The costs of Reach chemicals regulation is also weighing on bottom lines, and is argued to be speeding the closure of basic and precursor chemical production units in Europe.

There is also the issue of consumer demand – essential to many key end markets - which has been lacking in Europe for years.

Companies have taken a variety of tacks to increase earnings in the face of flat demand and falling prices by taking stock of their key strengths. Many CEOs have initiated programmes of divesting, spinning off or shutting down less core assets, as well as leveraging areas of expertise into higher-value products.


The mix of energy and regulatory costs and faltering global competitiveness poses a threat to hub integration, one of Germany’s core strengths. There have already been a string of closures across the country in recent years, and the loss of upstream chemicals capacity and a greater need for imports can threaten competitiveness. Once hubs start to disintegrate it can be hard to arrest the trend, as rising costs threaten to create a domino effect.

Tightly-meshed sites such as Ludwigshafen are unlikely to fall apart in the near future, but Europe is no longer the natural spot to install new upstream capacity, according to Bock.

“Are we the natural spot to put a new commodity chemical plant into operation if you look at the global landscape? Probably not,” he said at Cefic’s general assembly in Munich late last year.

The loss of bulk and precursor chemical capacity has the potential to lead to increasingly volatile pricing of some materials due to an overwhelming dependence on imports.

The fourth quarter of 2013 saw the closure of two vinyl acetate monomer (VAM) units in the UK and Spain, representing half of the region’s 1m tonne/year production capacity of the material. European imports of VAM have spiked dramatically and costs in Europe have reached record highs since the closures.

Reliance on imports can leave European producers exposed to shocks, demand spikes and outages in the rest of the world. Speaking on the sidelines of an industry event in March, Tom Crotty of INEOS – one of the two firms who announced closures – told ICIS it was inevitable, stating there was little economic rationale for producing VAM in Europe anymore. He added that price volatility for some materials may become more of an issue for European players.

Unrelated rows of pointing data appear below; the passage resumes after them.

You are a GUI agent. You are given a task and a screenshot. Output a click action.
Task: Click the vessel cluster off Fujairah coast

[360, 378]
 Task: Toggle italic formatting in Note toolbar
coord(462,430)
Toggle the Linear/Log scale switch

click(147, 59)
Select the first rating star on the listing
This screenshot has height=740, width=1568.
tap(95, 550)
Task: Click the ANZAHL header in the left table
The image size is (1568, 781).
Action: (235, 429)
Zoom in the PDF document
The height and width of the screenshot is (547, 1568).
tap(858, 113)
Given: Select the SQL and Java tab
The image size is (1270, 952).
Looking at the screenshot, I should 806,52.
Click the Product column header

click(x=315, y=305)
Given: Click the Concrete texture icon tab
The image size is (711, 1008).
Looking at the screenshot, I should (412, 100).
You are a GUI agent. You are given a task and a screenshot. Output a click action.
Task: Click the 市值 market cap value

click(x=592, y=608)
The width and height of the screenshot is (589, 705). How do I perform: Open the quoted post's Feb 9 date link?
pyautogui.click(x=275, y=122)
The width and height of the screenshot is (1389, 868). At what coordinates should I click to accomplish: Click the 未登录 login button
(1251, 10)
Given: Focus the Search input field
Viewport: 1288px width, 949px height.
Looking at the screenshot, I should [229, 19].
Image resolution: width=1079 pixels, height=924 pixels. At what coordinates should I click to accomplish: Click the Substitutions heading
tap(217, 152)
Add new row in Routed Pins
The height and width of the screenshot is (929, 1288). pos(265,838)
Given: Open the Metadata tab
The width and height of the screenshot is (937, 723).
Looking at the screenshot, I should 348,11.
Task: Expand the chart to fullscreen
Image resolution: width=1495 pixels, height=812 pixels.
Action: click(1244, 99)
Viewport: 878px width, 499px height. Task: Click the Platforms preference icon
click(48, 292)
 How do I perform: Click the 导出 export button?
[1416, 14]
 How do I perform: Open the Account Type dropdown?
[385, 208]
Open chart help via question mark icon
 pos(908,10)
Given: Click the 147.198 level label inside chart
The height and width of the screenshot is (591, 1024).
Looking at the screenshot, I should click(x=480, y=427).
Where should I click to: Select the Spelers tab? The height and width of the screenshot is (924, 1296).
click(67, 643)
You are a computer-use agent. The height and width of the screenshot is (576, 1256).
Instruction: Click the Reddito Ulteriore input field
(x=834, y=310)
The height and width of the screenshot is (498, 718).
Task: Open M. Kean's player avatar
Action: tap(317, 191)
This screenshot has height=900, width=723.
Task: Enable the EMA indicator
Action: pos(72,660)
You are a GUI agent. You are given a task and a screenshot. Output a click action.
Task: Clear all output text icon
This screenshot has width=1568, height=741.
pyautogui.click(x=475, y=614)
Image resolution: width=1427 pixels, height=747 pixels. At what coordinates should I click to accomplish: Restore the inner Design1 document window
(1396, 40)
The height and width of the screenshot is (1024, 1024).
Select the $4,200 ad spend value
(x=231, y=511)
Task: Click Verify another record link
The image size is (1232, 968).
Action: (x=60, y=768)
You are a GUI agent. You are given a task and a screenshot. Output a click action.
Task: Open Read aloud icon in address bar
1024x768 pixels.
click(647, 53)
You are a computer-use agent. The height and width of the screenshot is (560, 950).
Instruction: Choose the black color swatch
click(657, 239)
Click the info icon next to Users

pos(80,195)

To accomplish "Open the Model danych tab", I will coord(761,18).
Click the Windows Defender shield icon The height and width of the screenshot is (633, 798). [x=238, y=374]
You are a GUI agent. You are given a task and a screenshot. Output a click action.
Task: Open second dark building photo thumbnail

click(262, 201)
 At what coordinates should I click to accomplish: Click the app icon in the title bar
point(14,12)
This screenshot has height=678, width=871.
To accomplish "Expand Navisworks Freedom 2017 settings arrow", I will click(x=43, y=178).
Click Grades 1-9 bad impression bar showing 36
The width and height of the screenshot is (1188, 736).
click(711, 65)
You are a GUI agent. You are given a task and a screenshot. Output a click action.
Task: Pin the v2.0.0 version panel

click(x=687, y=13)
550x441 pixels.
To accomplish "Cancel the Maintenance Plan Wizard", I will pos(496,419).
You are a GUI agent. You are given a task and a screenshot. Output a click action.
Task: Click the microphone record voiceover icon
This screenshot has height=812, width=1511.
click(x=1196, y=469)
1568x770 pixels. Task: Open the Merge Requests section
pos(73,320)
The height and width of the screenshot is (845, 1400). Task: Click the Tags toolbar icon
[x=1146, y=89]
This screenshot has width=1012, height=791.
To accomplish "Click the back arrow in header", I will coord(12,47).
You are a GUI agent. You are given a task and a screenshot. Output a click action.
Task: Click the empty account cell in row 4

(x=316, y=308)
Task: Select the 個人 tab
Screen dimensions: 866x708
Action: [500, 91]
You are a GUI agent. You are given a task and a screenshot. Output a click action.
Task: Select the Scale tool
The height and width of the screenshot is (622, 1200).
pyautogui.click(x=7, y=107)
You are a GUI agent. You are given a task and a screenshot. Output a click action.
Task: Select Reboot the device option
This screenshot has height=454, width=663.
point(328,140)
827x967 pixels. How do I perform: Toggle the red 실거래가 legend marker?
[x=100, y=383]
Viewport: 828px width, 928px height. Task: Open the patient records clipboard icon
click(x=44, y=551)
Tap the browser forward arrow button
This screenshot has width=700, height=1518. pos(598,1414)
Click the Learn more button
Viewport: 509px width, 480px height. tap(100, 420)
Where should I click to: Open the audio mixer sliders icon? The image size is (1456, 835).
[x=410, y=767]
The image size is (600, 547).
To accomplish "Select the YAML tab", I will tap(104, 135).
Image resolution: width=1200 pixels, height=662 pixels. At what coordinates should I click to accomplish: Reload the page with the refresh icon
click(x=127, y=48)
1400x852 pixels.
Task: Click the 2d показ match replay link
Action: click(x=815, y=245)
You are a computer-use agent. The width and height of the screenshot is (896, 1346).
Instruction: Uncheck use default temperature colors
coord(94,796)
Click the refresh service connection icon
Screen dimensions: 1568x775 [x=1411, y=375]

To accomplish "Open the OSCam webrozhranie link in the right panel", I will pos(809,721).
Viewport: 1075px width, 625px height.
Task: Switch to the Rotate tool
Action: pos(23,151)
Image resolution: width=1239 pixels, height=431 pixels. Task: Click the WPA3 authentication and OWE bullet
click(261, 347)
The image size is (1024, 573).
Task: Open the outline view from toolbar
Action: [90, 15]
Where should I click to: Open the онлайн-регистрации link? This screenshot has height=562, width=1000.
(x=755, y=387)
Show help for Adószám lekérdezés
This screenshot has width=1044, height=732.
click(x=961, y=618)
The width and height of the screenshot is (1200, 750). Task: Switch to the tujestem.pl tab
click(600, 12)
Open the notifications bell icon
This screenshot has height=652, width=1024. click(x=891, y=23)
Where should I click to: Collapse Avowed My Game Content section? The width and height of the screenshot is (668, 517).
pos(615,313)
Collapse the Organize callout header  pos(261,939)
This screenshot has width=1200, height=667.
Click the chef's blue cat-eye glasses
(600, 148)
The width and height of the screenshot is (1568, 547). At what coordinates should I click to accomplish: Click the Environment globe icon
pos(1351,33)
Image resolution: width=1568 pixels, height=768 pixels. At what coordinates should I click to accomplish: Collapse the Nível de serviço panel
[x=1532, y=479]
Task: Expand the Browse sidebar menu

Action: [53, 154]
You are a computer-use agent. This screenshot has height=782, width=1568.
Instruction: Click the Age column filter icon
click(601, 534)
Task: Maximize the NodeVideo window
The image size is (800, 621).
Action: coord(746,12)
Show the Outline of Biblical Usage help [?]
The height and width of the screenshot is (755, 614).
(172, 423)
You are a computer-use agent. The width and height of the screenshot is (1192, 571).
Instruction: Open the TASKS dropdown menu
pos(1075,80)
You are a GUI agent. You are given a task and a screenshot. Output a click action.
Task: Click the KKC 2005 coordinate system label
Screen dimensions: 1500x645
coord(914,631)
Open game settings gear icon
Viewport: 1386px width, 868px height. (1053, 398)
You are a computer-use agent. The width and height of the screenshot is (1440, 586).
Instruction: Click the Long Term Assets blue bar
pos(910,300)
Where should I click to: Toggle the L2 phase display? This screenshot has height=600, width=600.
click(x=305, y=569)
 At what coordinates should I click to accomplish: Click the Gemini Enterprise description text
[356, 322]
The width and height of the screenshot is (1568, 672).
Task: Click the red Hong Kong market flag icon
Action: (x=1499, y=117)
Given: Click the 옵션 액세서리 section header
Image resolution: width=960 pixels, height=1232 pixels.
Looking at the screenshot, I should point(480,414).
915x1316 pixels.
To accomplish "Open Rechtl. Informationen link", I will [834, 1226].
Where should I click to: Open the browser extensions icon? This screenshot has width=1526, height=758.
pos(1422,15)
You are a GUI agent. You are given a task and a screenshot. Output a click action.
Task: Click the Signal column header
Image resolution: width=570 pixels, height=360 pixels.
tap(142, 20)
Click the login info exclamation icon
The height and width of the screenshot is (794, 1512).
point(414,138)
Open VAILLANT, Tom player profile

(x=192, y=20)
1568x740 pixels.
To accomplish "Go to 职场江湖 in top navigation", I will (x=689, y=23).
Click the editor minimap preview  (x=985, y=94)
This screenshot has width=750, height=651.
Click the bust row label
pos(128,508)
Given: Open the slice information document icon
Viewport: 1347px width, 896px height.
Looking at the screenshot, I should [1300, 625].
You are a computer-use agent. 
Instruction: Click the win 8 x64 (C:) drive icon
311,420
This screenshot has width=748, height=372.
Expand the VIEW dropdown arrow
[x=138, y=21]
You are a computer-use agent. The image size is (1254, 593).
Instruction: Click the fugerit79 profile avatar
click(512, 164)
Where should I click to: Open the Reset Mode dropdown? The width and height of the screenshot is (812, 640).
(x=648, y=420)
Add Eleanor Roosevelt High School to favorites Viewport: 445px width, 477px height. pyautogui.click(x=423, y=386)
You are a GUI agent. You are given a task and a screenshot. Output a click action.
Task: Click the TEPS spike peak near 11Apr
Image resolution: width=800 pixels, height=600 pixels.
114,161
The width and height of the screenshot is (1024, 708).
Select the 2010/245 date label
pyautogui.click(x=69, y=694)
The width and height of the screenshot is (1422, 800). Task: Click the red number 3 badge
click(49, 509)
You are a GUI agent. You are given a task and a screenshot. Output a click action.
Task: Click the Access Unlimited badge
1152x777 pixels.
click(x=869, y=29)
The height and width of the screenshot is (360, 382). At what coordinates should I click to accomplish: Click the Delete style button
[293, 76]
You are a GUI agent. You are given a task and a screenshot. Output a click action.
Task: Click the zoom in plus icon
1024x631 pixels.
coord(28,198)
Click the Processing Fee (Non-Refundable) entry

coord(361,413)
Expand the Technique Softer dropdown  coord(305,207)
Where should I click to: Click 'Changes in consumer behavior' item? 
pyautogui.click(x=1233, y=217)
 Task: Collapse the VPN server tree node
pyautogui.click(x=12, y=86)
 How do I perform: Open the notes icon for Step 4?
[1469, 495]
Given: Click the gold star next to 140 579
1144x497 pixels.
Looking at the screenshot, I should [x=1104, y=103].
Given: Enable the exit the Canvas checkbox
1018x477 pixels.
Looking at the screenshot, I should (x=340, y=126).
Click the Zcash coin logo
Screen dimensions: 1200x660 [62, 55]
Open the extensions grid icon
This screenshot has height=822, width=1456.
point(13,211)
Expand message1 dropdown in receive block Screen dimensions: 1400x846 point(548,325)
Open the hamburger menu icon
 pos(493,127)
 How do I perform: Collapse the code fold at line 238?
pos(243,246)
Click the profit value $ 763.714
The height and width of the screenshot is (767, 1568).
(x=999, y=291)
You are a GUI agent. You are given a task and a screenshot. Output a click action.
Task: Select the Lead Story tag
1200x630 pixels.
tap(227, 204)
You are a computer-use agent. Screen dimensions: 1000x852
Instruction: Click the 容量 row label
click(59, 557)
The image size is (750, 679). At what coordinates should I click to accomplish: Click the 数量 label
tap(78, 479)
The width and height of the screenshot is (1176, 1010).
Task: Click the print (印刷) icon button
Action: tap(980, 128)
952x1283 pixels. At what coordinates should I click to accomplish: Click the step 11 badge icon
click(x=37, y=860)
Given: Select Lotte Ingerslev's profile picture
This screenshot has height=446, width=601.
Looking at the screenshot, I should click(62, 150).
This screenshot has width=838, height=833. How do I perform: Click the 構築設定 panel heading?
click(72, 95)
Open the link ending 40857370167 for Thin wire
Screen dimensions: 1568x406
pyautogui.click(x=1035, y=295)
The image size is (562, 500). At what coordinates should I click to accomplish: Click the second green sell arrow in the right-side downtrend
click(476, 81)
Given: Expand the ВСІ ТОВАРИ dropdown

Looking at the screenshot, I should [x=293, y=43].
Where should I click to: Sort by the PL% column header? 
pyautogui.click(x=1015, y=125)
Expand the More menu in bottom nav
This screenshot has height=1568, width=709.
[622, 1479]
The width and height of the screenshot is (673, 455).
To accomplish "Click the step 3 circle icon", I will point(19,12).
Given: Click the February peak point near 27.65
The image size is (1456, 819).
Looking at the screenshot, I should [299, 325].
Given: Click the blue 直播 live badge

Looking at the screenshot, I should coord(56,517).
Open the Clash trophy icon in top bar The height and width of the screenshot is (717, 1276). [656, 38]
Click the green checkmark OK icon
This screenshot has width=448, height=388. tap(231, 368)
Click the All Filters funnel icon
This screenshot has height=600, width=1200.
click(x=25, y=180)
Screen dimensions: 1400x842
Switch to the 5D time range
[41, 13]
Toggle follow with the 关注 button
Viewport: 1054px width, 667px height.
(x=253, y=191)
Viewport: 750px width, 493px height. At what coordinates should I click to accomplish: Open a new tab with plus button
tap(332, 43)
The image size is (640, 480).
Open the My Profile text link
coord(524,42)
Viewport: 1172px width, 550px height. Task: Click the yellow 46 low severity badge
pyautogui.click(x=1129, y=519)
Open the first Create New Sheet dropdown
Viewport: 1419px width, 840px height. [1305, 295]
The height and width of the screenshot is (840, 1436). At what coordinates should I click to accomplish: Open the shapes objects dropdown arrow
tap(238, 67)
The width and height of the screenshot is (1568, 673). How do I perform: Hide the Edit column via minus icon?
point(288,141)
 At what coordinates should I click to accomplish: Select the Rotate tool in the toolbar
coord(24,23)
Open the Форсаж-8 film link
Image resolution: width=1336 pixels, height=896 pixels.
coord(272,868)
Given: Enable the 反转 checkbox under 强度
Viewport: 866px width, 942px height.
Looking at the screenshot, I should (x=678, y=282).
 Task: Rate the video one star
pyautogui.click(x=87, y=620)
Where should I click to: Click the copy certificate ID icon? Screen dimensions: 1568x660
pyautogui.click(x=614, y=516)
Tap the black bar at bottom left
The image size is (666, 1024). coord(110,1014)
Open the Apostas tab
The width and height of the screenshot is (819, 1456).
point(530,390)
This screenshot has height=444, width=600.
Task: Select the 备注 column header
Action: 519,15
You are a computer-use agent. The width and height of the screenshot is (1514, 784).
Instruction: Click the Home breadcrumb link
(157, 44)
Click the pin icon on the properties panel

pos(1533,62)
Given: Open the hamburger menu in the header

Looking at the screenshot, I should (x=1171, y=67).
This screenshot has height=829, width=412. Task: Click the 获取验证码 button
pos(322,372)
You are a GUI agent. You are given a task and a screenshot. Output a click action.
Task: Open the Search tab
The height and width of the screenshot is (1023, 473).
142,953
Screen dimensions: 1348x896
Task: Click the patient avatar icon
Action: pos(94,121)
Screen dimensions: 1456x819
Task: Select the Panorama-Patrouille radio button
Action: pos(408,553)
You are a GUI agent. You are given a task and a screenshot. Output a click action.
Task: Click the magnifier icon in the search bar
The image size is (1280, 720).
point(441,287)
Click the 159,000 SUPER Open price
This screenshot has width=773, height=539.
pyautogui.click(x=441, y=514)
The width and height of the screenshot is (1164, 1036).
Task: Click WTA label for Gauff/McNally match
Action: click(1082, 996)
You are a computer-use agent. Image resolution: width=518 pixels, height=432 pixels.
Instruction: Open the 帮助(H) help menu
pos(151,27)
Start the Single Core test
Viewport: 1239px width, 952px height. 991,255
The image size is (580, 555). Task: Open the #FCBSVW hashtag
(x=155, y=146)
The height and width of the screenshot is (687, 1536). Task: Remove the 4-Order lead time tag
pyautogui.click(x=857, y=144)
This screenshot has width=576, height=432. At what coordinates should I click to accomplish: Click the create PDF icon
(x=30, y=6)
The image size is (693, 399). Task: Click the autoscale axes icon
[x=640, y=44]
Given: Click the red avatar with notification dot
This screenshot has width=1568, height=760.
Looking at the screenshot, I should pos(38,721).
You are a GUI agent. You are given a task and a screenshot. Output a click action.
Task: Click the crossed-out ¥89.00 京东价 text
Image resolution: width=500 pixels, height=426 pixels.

“It will be a fact of life,” concurs Wolfgruber, “but also it will impact other chemicals in the US because the feedstock mix will change with this as the output of crackers will change and the feedstock and the costs of certain materials will go up.

“Even so the overall energy cost and overall basic feedstock cost could go down. It depends on your specific material needs,” he adds.

However, Germany is in a strong position relative to the rest of Europe for chemicals production, if energy, cost and raw material supply issues can be overcome.